In the spring of 2014 an initiative provisionally named the Club Movement Project was developed with the blessing of the International Fencing Federation President. It was further rebranded and presented as the Club Movement Initiative (CMI) under the auspices of the FIE.
The CMI is aimed at benefitting the fencing community in general, as well as individual athletes, coaches and referees. The main purpose is to generate a boost, to reshape or even revise the existing development system and to take it to a completely different level.
The CMI’s strategic goal is to identify the most prominent fencing locations and use them as leverage to facilitate the development of top-tier athletes, coaches and referees, enabling them to benefit from better programmes. The team running the project includes a group of FIE Sport Department specialists (Director – Dr. Krisztian Kulcsar) and the CMI Coordinator (Mr. Rodion Plitukhin).
The CMI team is studying the infrastructure and the best coaching and training practices of the leading national federations in order to select the most effective ones, and then to integrate them into a newly created global network that will provide productive management and transfer of practical knowledge.
Based on the results of research the FIE will establish a network of up to 10 locations. All of them will be used as training and educational facilities for the benefit of global fencing development. So far the network includes six active fencing locations in five countries with five more in the evaluation phase (including two locations in Asia).
The major costs of the CMI are assumed by the FIE, with support from the International Charity Foundation “For the Future of Fencing”, while the national federations and clubs of the network will guarantee infrastructure, access to their talent equity and effective participation by their staff.
Towards the end of 2014, initial four-week custom-tailored training courses for coaches were hosted by the Fencers Club in New York (www.fencersclub.org) and by Tauberbischofsheim Fencing Club in Germany (www.fechtentbb.de), both renowned for their high performance and state-of-the-art facilities (the latter is the home club of the IOC President Mr Thomas Bach).
Results of the first two sessions will be made available via network and media resources including, but not limited to, photo and video materials and manuals (books and DVDs) that will make contemporary fencing knowledge as well as teaching methods (approaches and “know-how”) accessible for all those willing to learn from the best.
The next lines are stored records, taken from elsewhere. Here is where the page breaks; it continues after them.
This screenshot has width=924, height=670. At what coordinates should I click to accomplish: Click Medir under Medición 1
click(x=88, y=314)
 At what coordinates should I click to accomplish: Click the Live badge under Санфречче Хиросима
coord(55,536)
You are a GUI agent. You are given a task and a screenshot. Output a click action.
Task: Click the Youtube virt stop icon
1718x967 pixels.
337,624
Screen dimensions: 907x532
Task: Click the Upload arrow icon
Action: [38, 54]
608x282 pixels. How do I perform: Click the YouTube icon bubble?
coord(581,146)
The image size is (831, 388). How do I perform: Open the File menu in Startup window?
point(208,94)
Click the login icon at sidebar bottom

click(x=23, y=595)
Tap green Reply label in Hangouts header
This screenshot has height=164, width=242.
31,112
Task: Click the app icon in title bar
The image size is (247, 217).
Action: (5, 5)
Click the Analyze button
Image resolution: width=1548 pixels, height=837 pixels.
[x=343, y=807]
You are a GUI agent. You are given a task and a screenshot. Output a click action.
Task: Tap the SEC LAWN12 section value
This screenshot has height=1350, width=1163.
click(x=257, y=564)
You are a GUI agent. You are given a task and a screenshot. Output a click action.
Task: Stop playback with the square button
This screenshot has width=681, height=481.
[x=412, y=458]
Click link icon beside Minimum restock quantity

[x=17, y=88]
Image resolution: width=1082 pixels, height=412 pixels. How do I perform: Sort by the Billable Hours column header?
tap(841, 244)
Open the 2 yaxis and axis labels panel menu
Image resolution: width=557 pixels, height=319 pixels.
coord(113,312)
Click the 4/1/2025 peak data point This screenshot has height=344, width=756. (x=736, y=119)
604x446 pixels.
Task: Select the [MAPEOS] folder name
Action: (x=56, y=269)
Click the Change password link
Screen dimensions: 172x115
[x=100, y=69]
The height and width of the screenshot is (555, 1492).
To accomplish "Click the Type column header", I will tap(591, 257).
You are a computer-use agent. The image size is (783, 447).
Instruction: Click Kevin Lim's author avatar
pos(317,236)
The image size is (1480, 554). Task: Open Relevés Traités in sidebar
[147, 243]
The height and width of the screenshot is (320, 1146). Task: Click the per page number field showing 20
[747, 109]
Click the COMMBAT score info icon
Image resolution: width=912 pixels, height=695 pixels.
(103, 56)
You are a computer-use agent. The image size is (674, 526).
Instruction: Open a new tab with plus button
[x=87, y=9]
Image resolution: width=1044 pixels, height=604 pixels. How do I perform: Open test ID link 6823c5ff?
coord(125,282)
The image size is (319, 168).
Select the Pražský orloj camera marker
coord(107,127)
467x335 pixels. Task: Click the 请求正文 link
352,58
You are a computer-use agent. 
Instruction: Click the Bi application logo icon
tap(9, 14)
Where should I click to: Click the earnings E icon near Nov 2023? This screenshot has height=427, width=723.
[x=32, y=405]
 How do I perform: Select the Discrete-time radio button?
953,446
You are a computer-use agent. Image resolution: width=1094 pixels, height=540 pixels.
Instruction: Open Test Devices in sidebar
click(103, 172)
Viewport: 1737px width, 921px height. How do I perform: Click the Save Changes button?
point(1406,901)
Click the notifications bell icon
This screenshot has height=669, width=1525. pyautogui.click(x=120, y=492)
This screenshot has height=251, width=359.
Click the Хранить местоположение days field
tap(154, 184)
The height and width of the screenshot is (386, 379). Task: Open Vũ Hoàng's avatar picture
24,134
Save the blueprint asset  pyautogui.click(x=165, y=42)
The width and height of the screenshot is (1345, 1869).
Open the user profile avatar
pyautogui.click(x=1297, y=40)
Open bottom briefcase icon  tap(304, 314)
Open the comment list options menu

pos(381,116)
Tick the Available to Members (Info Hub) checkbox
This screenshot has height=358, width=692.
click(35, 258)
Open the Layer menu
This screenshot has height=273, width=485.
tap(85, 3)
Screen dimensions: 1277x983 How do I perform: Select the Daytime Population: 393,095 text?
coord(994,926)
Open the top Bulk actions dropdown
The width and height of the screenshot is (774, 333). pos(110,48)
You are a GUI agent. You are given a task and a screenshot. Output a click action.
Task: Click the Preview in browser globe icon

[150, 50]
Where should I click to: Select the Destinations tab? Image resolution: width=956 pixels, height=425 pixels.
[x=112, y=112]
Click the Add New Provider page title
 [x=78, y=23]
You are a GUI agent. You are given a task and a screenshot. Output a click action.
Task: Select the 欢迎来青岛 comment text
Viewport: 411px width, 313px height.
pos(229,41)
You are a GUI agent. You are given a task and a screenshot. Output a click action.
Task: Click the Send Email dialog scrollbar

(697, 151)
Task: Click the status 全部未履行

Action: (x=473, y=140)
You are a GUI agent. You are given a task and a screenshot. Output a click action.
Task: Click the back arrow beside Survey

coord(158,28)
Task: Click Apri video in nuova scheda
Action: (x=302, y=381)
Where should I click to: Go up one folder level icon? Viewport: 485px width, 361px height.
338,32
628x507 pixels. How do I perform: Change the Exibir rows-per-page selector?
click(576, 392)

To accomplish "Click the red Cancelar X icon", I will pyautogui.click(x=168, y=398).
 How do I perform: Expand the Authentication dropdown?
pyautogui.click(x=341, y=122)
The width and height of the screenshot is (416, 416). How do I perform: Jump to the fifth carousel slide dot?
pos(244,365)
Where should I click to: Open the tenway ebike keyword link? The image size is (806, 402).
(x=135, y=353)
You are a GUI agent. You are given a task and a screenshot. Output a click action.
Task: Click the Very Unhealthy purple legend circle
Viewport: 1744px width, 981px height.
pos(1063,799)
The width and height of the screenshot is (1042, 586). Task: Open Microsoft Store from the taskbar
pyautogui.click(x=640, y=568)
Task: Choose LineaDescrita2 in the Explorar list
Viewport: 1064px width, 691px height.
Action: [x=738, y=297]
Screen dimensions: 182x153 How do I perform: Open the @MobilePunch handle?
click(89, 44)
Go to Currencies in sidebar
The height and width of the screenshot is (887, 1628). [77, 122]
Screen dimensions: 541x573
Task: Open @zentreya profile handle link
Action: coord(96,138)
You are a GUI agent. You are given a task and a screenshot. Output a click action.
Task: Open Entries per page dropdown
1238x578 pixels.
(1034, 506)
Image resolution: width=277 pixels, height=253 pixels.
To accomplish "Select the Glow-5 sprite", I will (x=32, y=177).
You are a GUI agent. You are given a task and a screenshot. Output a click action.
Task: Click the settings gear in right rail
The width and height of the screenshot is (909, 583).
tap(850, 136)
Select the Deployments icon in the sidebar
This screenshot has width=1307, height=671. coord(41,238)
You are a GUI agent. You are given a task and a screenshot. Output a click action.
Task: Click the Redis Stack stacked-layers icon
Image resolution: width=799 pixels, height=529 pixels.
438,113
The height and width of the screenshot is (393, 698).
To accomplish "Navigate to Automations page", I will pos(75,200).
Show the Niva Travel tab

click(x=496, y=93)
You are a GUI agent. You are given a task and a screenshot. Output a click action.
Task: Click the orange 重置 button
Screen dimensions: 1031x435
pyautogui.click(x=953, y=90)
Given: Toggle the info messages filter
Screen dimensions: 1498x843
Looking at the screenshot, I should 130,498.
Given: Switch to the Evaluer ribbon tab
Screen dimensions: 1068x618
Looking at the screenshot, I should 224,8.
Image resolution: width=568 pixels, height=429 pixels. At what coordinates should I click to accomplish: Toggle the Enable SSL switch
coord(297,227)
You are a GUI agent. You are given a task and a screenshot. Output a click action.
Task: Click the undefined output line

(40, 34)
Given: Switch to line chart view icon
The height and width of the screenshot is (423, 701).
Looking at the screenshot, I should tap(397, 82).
In 2015 similar Advancement Programmes for coaches, to be followed by educational events for athletes, referees and managers of national federations, will be launched in Italy (P.L. Scherma Modica, to be joined by three to four other clubs); France (Club Melun Val De Seine); Russia (Regional Fencing Centre of Stanislav Pozdnyakov and Smolensk State Academy of Physical Education); Japan; and China.
In the first quarter of the year more than over 40 coaches from Americas, Europe, Mediterranean and possibly Africa will be selected to take part in Advancement Programmes.